▶ TASK DESCRIPTION:
Copy out the data that opens with the line containing "Click the green checkmark on Analgesics" and closes with the line containing "This screenshot has width=1084, height=704.", both of those lines included.

▶ RECORDS PROVIDED:
****************************************
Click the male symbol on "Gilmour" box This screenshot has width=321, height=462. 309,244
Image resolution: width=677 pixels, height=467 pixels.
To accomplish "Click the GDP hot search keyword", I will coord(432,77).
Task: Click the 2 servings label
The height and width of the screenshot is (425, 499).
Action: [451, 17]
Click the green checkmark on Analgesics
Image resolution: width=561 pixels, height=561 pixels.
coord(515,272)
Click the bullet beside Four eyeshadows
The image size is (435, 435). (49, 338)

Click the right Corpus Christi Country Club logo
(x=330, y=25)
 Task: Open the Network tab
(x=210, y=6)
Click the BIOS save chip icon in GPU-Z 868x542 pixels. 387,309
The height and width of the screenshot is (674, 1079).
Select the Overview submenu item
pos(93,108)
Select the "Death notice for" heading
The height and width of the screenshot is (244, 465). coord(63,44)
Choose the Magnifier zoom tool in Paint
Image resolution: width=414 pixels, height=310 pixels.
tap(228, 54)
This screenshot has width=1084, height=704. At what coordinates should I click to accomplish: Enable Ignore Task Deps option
****************************************
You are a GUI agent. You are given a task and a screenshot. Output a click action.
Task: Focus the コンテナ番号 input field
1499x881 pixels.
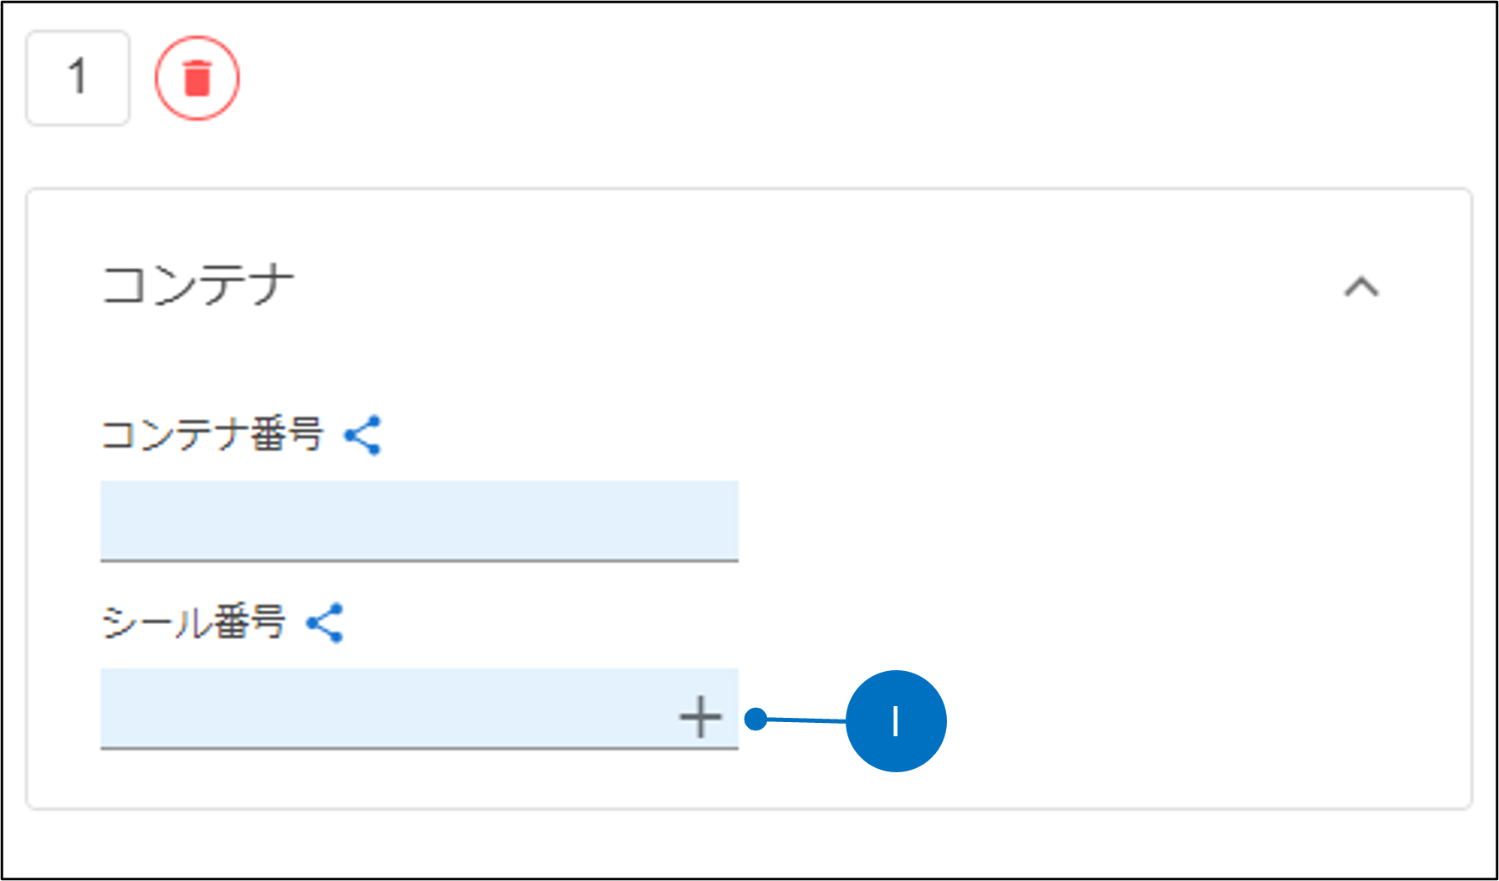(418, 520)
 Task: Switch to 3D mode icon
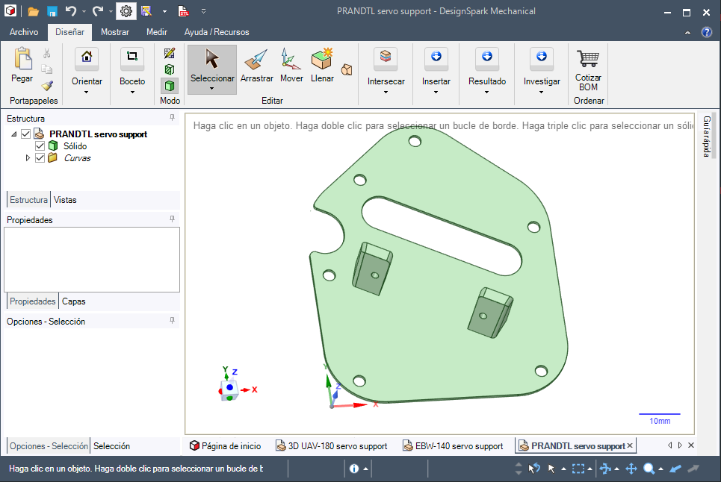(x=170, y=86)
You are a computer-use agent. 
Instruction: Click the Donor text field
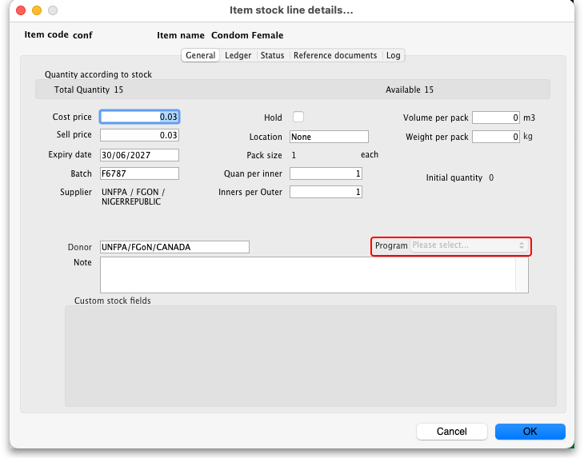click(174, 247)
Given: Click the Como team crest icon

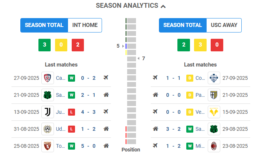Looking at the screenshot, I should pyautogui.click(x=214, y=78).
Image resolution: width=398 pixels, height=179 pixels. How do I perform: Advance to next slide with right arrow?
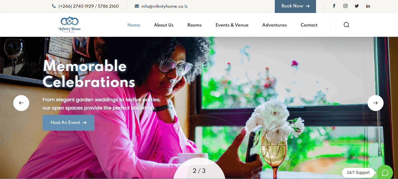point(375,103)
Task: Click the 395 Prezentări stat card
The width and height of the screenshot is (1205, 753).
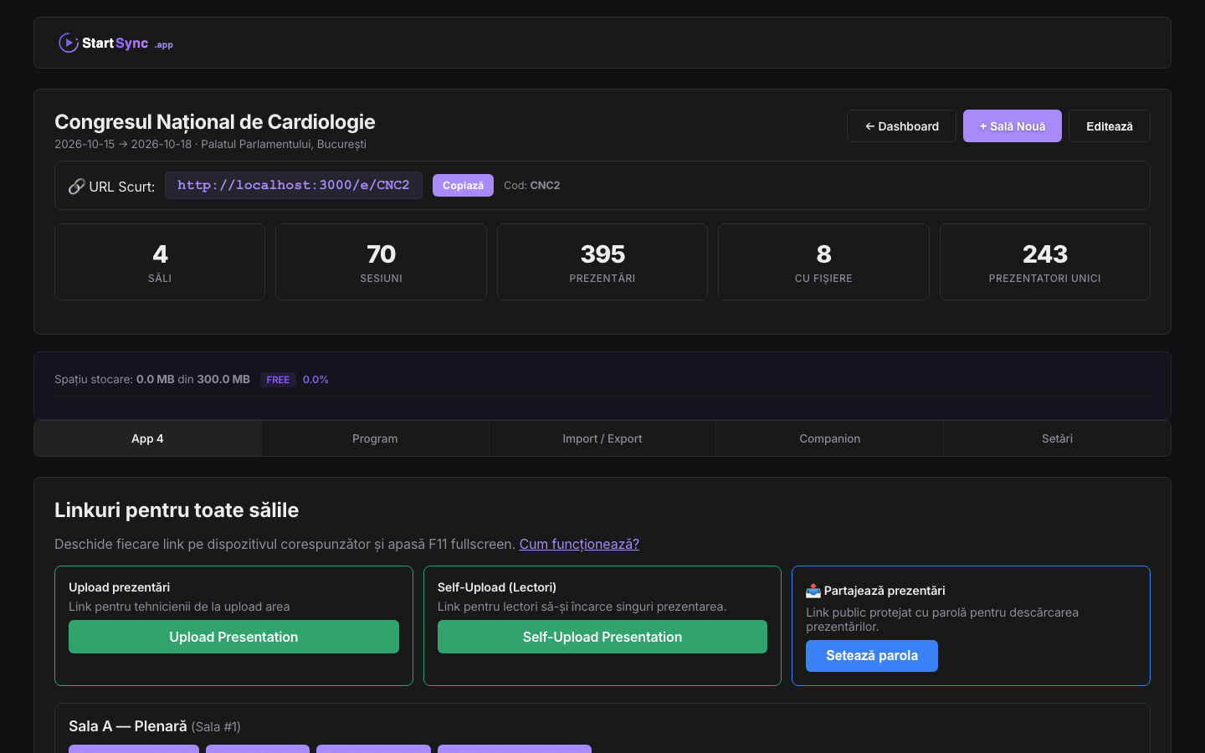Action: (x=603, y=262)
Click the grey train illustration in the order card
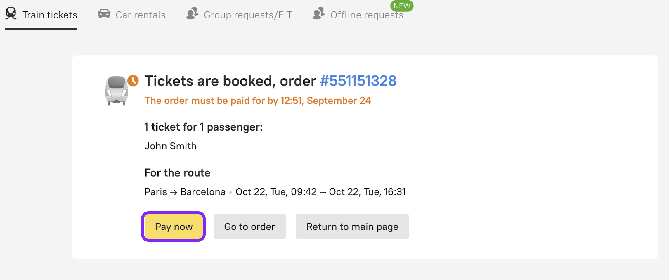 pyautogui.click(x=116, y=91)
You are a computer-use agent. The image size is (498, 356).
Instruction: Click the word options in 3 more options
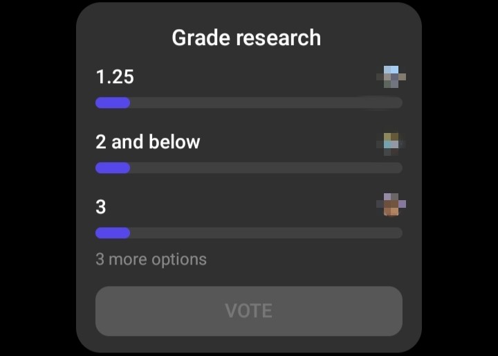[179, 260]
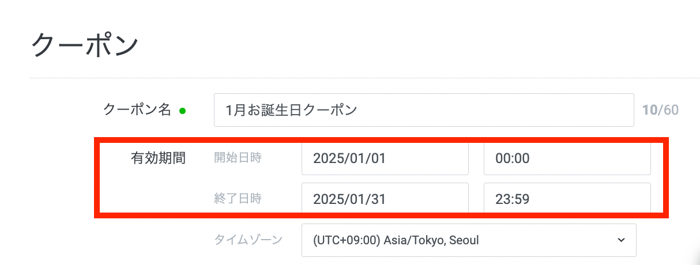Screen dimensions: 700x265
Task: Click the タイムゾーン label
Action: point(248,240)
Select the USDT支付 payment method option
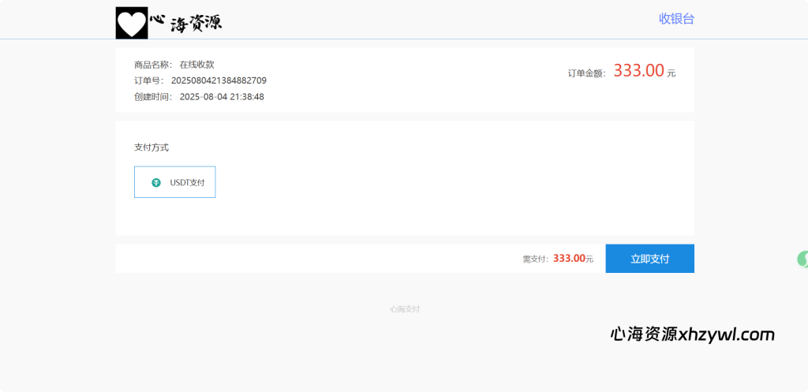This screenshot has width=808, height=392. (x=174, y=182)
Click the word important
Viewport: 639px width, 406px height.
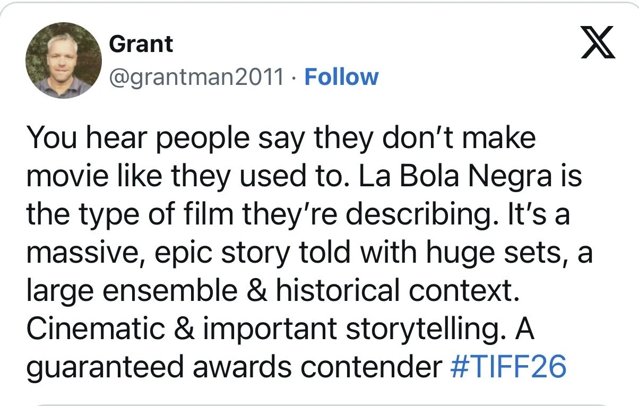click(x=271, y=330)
****************************************
▶ EXPECTED ANSWER:
Click the green checkmark on Analgesics
Image resolution: width=561 pixels, height=561 pixels.
coord(515,272)
Click the bullet beside Four eyeshadows
The image size is (435, 435). (49, 338)

Click the right Corpus Christi Country Club logo
(x=330, y=25)
 Task: Open the Network tab
(x=210, y=6)
Click the BIOS save chip icon in GPU-Z 868x542 pixels. 387,309
The height and width of the screenshot is (674, 1079).
Select the Overview submenu item
pos(93,108)
Select the "Death notice for" heading
The height and width of the screenshot is (244, 465). coord(63,44)
Choose the Magnifier zoom tool in Paint
Image resolution: width=414 pixels, height=310 pixels.
tap(228, 54)
This screenshot has width=1084, height=704. At what coordinates should I click to accomplish: Enable Ignore Task Deps option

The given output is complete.